[PROBLEM] Every record should be written out again in full, with no character altered.
• • • • • • •
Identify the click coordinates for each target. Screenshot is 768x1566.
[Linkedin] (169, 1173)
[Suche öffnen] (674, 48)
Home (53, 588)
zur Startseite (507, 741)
• • • • • • •
[YOUR RESPONSE]
Identify the click coordinates for each target. Screenshot is 768x1566.
[Linkedin] (169, 1173)
[Suche öffnen] (674, 48)
Home (53, 588)
zur Startseite (507, 741)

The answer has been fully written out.